Buying a used car is a tricky task, where a wrong decision can have large financial implications. There are hundreds of options of make and model available and then possibly thousands of options once a make and model have been chosen. Vehicles vary vastly in condition, age and price, and it is impossible to know you have made the best decision when purchasing a used car. The client (my spouse) is in the position of wanting to purchase a used vehicle but is unsure of what would be a good deal, which model would be the best for their needs and how long they would expect the vechicle to last once purchased. This application was developed to help the client assess how good a deal an advert for a used car is.

The Ideal Outcome

The application will be a success if the client is able to input the details of a used car they have found for sale and the application is able to instantly give them feedback, as to whether the listing appears to be a good deal. Ideally, the application will be able to give them more than just a yes/no on whether the deal appears to be good. Possibly, the application will even be able to provide the same information about similar vehicles.

Formulation as a Machine Learning Problem

The purpose of this project is for the writer to complete their first full, end-to-end, machine learning powered application. Therefore, the model used will not be a complex one, as the focus of this project is to go all the way from a problem to a functioning solution. This project follows the structure outlined in Emmanuel Ameisen’s wonderful book Building Machine Learning Powered Applications. Once this project has been completed the writer is going to build more applications, using more complex models. This project will simply use a linear regression to predict the price of a vehicle and give the user advice based on that value.

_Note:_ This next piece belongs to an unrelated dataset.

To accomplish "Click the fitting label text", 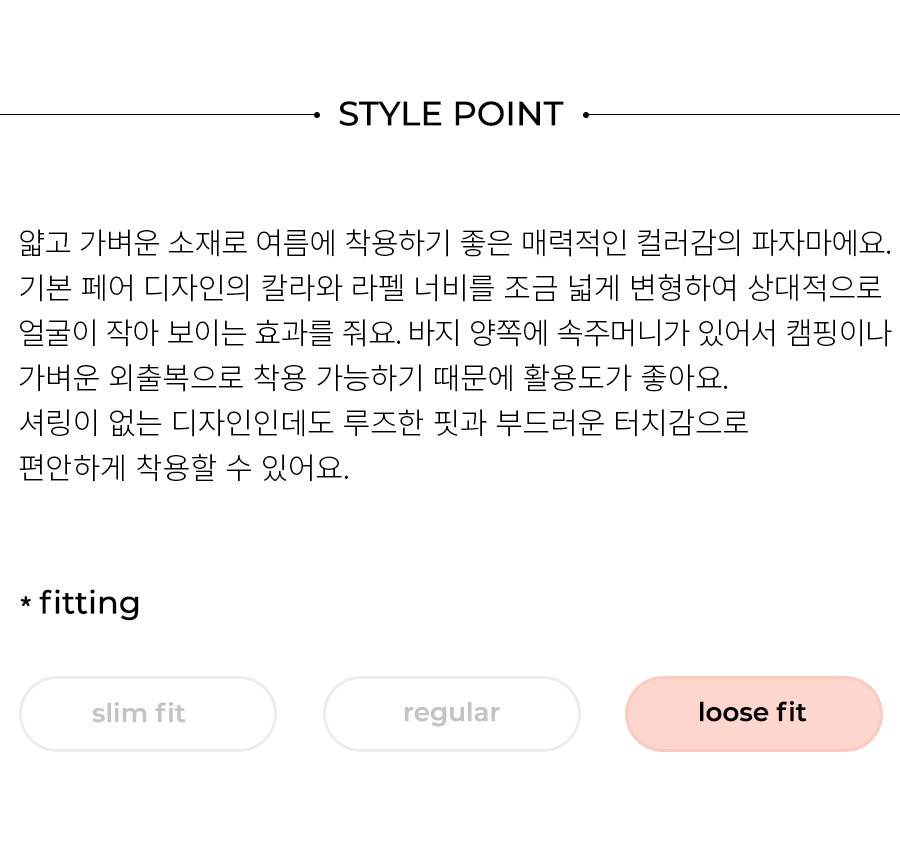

Data Collection and Cleaning

A dataset was found on Kaggle, containing over 500,000 scraped Craigslist car listings in the US. Importantly, the dataset contains entries for many important features of a vehicle. Most importantly it gives, price, mileage, year, manufacturer, model and condition. This dataset has some obvious drawbacks which will be discussed later but it is large enough to gain insight from and will be used in the project. Many thanks to Austin Reece for providing it.

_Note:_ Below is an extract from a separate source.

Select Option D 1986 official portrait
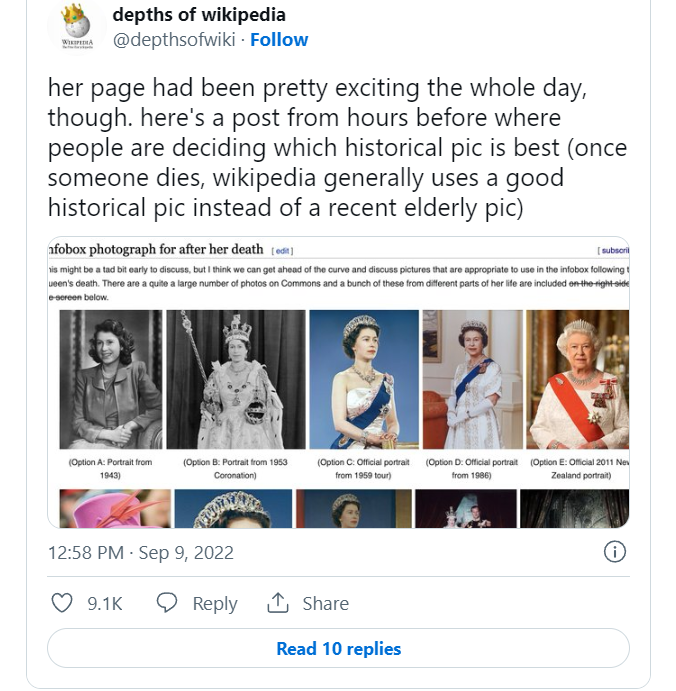The height and width of the screenshot is (691, 676). pyautogui.click(x=472, y=379)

Of course, the first thing to do is spend some time examining the dataset and assessing its quality and viability. For an exploratory analysis please see this notebook. The important conclusions of the intial exploration are that the dataset is certainly viable to gain insight from and important features have outliers that must be removed.

Data Formatting

It is good practice to treat the original dataset as immutable and use a function to format it into a usable form every time it is loaded. Cookiecutter Data Science is a project template which was used for this project and here they give some reasons why it is best practice to treat the data as immutable.

Functions to format the data were written in a data_processing.py, kept separate from the notebooks, as notebooks are used for exploration and communication only. These functions can then be imported into any python file or notebook where they are needed.

The main function, format_raw_df, takes in the Pandas dataframe loaded from the csv file and performs the processing steps which were determined through the initial exploration. Only one column, county, was dropped from the DataFrame as it was \(100%\) missing. It was tempting at this point to greatly reduce the size of the DataFrame by dropping all other columns that did not seem useful. However, machine-learning solutions should be iterated upon and improved over and over, and it is impossible to say whether columns would be used in later solutions.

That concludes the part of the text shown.